Midterm Project: Catch ’em

Game:

Link to fullscreen: https://editor.p5js.org/aneekap/full/En7_lTESA

Overall Concept of the Project:
CATCH ‘EM is a catching game with two levels but with a twist. Inspired by two of my favorite shows, Demon Slayer and Avatar: The Last Airbender, in this game, the player needs to catch the “good guys” and avoid the “bad guy” to survive. Elements fall from the top of the screen randomly, and the player controls a basket at the bottom to catch the falling elements. The goal is to accumulate points by catching enough good guys before the timer runs out. The game incorporates changing themes and increasing difficulty as the player progresses. Additionally, power-ups appear occasionally, providing the player with special abilities such as temporary immunity to the villain.

Working :
The game utilizes OOP to create subclasses of the Element class with varying features. The game grid is defined by invisible tiles, allowing precise positioning of falling elements. Elements move vertically in tile increments, and collision detection occurs when their coordinates align with the basket’s position, triggering consequences. The game employs frame-based updates to control element speeds. Levels are managed through conditional checks on scores. The player controls a basket moves horizontally using left and right arrow keys to catch the elements.

More specifically, the game operates within a structured grid system defined by the number of rows and columns. Each element, whether it be a hero, villain, or power-up, is represented by an object that inherits from the Element class. These objects are initialized with random starting positions along the columns of the grid. The update method of the Element class ensures a downward motion, simulating the falling effect. The catch method detects whether an element is caught by the player’s basket.

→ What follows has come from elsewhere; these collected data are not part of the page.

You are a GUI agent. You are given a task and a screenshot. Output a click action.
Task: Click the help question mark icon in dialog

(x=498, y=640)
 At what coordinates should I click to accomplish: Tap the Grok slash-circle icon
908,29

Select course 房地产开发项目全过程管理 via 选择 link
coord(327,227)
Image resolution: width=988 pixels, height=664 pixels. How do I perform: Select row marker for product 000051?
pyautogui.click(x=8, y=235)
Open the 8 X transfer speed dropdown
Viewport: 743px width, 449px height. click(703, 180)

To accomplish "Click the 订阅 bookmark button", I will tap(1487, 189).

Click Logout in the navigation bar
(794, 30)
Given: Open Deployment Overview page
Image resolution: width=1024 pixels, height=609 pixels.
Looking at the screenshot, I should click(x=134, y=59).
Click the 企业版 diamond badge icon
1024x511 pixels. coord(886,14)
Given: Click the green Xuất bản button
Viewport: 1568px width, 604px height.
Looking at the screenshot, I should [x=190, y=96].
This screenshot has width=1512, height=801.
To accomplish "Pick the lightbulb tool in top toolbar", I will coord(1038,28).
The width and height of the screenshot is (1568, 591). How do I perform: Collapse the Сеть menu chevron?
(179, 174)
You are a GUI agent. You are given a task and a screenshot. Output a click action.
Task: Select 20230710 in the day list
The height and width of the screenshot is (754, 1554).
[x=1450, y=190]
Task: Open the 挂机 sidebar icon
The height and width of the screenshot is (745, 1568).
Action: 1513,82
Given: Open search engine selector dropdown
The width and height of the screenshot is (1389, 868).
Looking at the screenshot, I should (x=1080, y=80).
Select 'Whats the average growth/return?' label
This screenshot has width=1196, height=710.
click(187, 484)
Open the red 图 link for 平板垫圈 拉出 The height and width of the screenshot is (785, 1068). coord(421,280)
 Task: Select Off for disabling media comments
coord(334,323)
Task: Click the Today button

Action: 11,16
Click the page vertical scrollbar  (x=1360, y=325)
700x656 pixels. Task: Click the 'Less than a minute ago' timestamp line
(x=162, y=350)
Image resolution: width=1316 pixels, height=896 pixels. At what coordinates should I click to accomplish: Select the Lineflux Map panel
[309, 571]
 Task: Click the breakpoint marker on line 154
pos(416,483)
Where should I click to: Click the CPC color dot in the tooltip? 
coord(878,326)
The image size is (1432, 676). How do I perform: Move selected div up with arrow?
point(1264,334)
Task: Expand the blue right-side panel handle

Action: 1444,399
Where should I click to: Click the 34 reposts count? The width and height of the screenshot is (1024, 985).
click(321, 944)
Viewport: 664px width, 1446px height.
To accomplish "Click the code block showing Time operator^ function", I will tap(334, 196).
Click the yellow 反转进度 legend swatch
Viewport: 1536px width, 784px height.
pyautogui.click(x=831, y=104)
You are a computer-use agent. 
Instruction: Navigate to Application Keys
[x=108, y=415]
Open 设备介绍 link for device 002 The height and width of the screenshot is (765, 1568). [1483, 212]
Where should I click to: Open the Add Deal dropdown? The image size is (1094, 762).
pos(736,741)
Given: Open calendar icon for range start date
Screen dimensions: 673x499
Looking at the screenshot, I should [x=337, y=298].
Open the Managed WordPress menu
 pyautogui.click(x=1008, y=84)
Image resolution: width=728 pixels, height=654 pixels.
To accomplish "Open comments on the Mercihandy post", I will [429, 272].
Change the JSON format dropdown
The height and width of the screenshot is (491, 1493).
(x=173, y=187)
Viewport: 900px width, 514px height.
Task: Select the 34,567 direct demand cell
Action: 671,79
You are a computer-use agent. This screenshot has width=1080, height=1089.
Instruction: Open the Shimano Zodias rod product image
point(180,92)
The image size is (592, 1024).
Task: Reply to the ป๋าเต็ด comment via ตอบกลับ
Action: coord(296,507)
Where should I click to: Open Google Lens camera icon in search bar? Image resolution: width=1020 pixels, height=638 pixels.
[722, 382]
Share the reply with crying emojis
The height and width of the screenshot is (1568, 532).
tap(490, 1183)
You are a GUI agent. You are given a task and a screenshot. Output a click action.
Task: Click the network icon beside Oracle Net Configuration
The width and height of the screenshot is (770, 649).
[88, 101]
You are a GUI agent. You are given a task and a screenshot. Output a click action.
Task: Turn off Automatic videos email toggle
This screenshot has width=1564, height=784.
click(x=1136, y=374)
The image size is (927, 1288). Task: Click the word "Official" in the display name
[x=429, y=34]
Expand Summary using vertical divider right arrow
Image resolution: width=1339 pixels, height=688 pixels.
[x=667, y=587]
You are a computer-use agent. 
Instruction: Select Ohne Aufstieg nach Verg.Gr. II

The code I wanted to highlight is how the gameplay works for each level. I used arrays for the different classes to create the elements at each level and used framecount to control the number of elements on the screen to avoid overcrowding.

display() {
    if (SCORE >= 3 && SLIDE == 2) {
      SCORE = 0;
      this.villains = [];
      this.powerups = [];
      this.heroes1 = [];
      SLIDE = 3;
      TIMESTART = millis();
    }

    if (SLIDE == 3) {
      image(inst2, 0, 0, width, height);
    }

    if (SCORE >= 5 && SLIDE == 4) {
      SCORE = 0;
      this.villains = [];
      this.powerups = [];
      this.heroes2 = [];
      SLIDE = 5;
    }

    if (SLIDE == 5) {
      WIN = true;
      this.Play = false;
    }

    // LEVEL 1
    if (SLIDE == 2) {
      image(bg1, 0, 0, this.w, this.h);

      if (frameCount % 3 == 0) {
        this.heroes1.push(new Heroes1());
      }
      for (let hero of this.heroes1) {
        hero.display();
        if (hero.y >= height + 40) {
          // Removes character once it exits the screen
          this.heroes1.splice(this.heroes1.indexOf(hero), 1);
        }
      }
      if (frameCount % 5 == 0) {
        this.villains.push(new Villain(1));
      }
      for (let villain of this.villains) {
        villain.display();
        if (villain.y >= height + 40) {
          this.villains.splice(this.villains.indexOf(villain), 1);
        }
      }

      if (this.powerups.length < 2) {
        this.powerups.push(new PowerUp(1));
      }
      for (let powerup of this.powerups) {
        powerup.display();
        if (powerup.y >= height + 40) {
          this.powerups.splice(this.powerups.indexOf(powerup), 1);
        }
      }

      textSize(30);
      text("LEVEL 1", width / 2 - 60, 45);
      textSize(25);
      text("Aim: 3", width - 100, 80);
      textSize(25);
      text("SCORE: " + SCORE, width - 120, 45);

      let COUNTDOWN = 20 - (millis() - TIMESTART) / 1000;
      if (COUNTDOWN <= 0) {
        this.Play = false;
      }
      text("Time: " + floor(COUNTDOWN), 20, 45);

      this.basket.display();
      this.basket.update();
    }

    // LEVEL 2
    if (SLIDE == 4) {
      image(bg2, 0, 0, this.w, this.h);

      if (frameCount % 2 == 0) {
        this.heroes2.push(new Heroes2());
      }
      for (let hero of this.heroes2) {
        hero.display();
        if (hero.y >= height + 40) {
          this.heroes2.splice(this.heroes2.indexOf(hero), 1);
        }
      }

      if (frameCount % 4 == 0) {
        this.villains.push(new Villain(2));
      }
      for (let villain of this.villains) {
        villain.display();
        if (villain.y >= height + 40) {
          this.villains.splice(this.villains.indexOf(villain), 1);
        }
      }

      if (this.powerups.length < 2) {
        this.powerups.push(new PowerUp(2));
      }
      for (let powerup of this.powerups) {
        powerup.display();
        if (powerup.y >= height + 40) {
          this.powerups.splice(this.powerups.indexOf(powerup), 1);
        }
      }

      textSize(32);
      text("LEVEL 2", width / 2 - 75, 45);
      fill(0, 0, 0);
      textSize(30);
      text("Aim: 5", width - 100, 80);
      textSize(25);
      text("SCORE: " + SCORE, width - 120, 45);

      fill(255, 255, 255);
      let COUNTDOWN = 15 - (millis() - TIMESTART) / 1000;
      if (COUNTDOWN <= 0) {
        this.Play = false;
      }
      text("Time: " + floor(COUNTDOWN), 20, 45);

      this.basket.display();
      this.basket.update();
    }
  }

I took the graphics from the web and cropped them accordingly.

 

The background music was taken from YouTube and was taken from the Original Soundtrack of the shows.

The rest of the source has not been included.